THE first of the Royal Navy’s Type 45 destroyers is heading to sea again for a nine-month deployment.
HMS Daring is gearing up for another deployment this month which will take her ship’s company to the Far East and beyond.
The warship will stretch her sea legs on the deployment with port visits, exercises and celebrations.

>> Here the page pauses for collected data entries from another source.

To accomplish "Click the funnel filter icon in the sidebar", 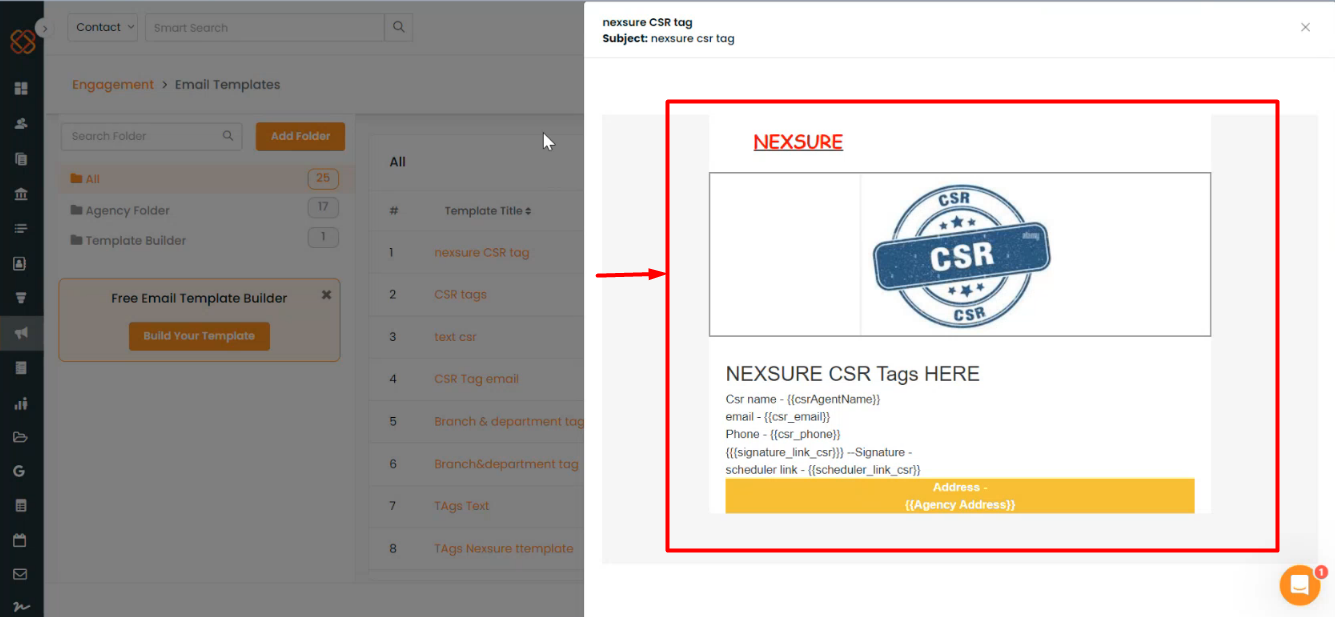I will click(21, 297).
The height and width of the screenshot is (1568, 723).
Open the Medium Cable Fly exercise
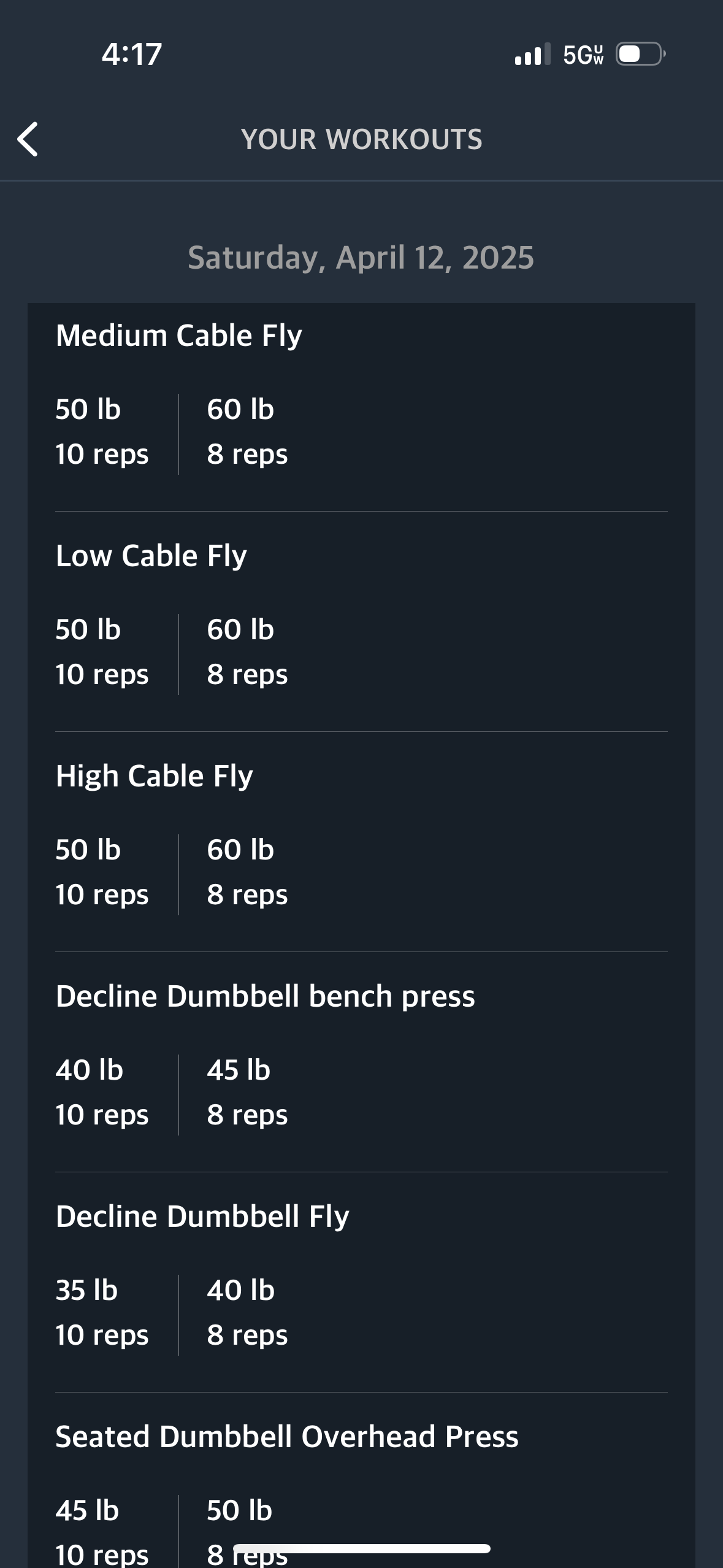pos(178,336)
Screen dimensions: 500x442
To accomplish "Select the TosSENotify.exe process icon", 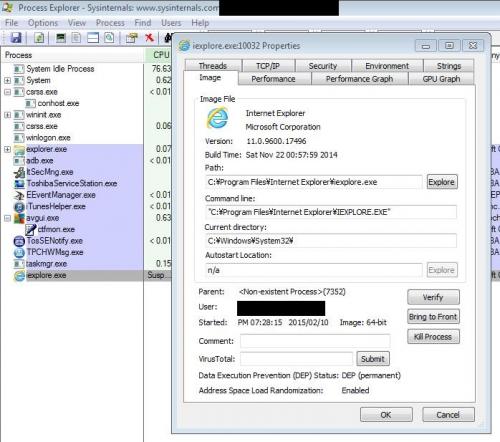I will (19, 241).
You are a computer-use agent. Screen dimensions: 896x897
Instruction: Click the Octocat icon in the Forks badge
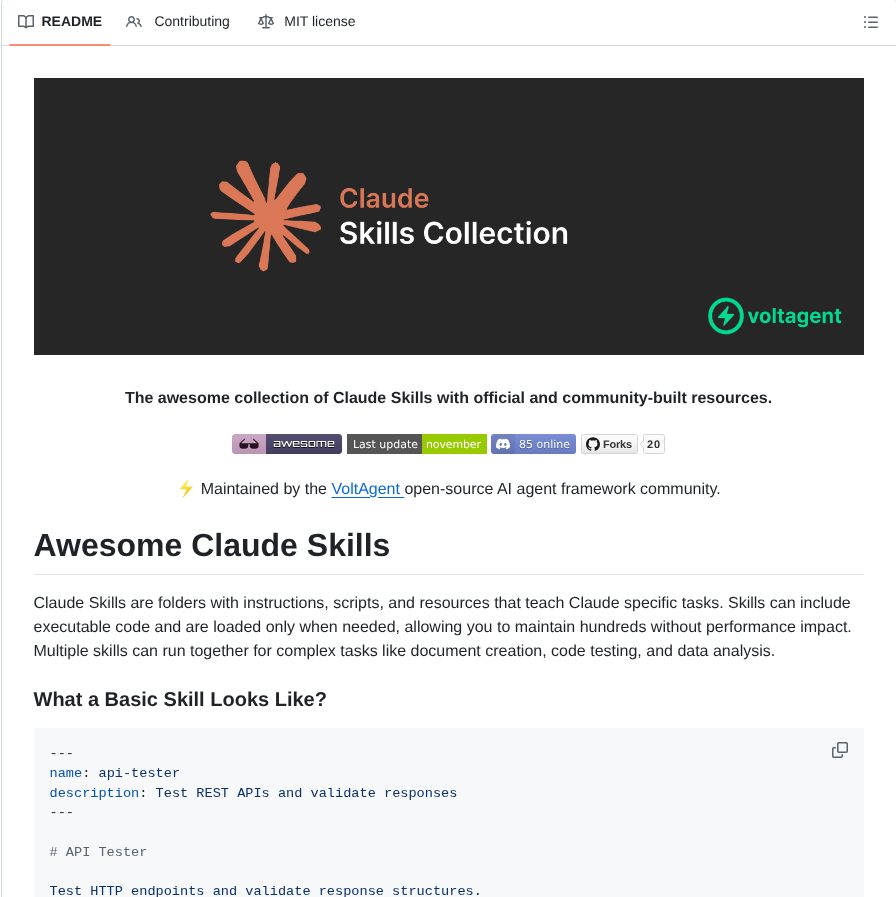[592, 444]
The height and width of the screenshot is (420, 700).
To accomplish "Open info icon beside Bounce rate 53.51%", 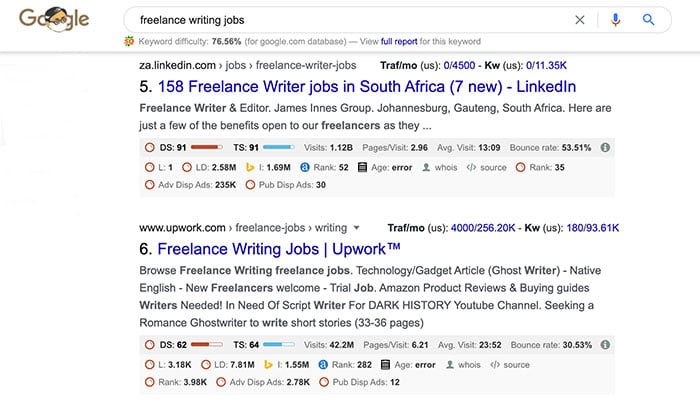I will [605, 147].
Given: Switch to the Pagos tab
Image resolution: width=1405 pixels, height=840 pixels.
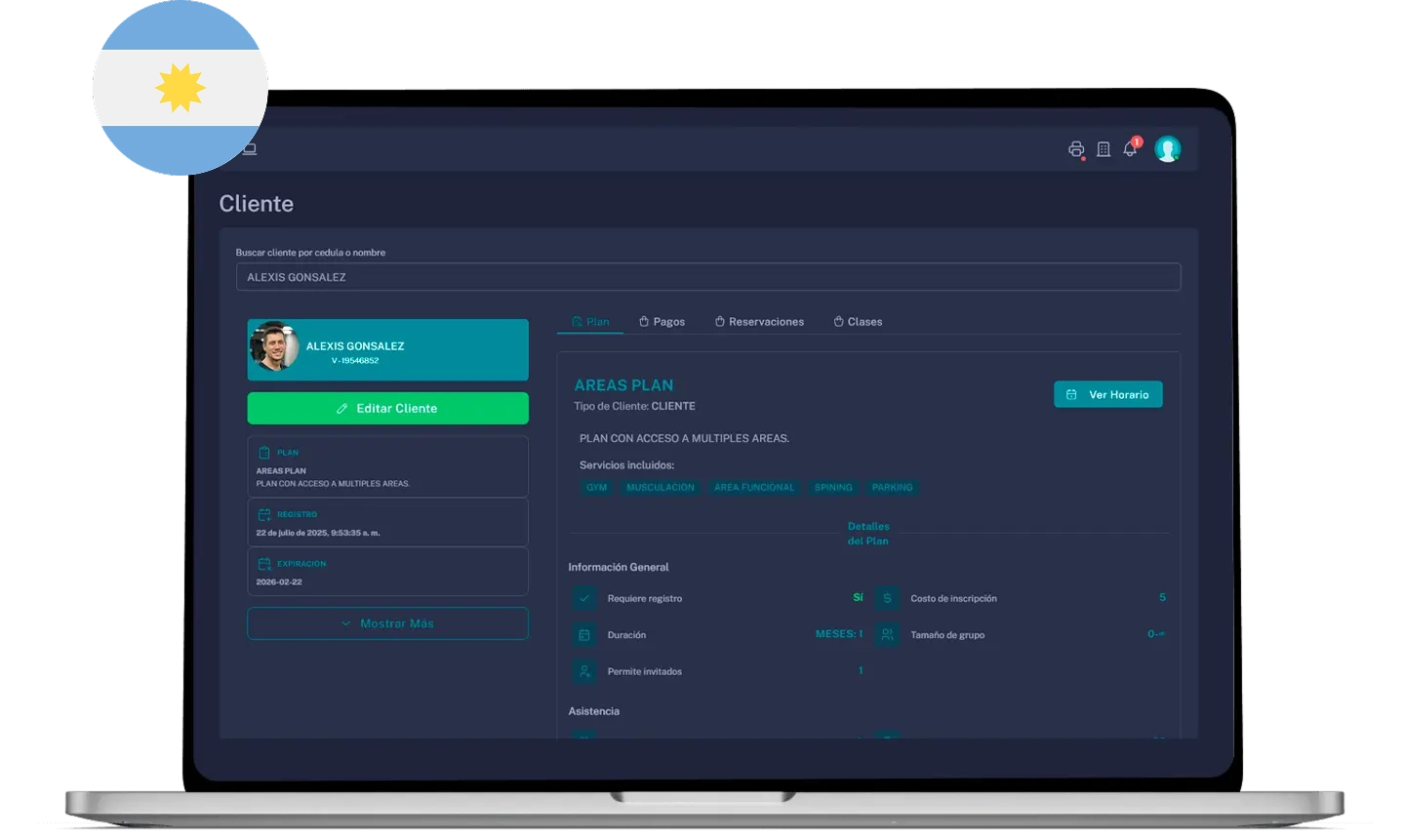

She will contribute to maritime security in the Asia Pacific, and conduct science and technology trials in the Pacific.
The
ship will also represent the UK in Exercise Bersama Lima, part of an
annual programme of exercises in the region involving Australia, New
Zealand, Malaysia and Singapore.
Commander Angus Essenhigh is the
commanding officer of HMS Daring and said: ‘This exciting deployment
will do much to build on existing alliances, establish and strengthen
new relationships and contribute to maritime security in the Asia
Pacific, a region in which Britain has historic trade and security
links.
‘We will also remain ready to react to contingent operations should they arise.’
HMS
Daring and her 190-strong crew will also take part in celebrations
marking the 100th
anniversary of the Royal Australian Navy.
In between all of these events will be a series of port visits.
HMS Daring left for her maiden deployment in January last year.
As reported in The News,
she played a major role co-ordinating dozens of strike sorties in
Afghanistan alongside the US Navy during her first operational time at
sea.
The 7,500-tonne warship, which is the first of six new Type
45s built for the navy by BAE Systems, boasts the latest in maritime
technology and is billed as the Royal Navy’s largest and most powerful
destroyer ever.
Her prime role is air defence and her state-of-the-art radar systems can track all flights in a 200-mile radius.
She
also packs the new Sea Viper missiles which can hit multiple targets at
the same time and knock them out of the sky from up to 70 miles away.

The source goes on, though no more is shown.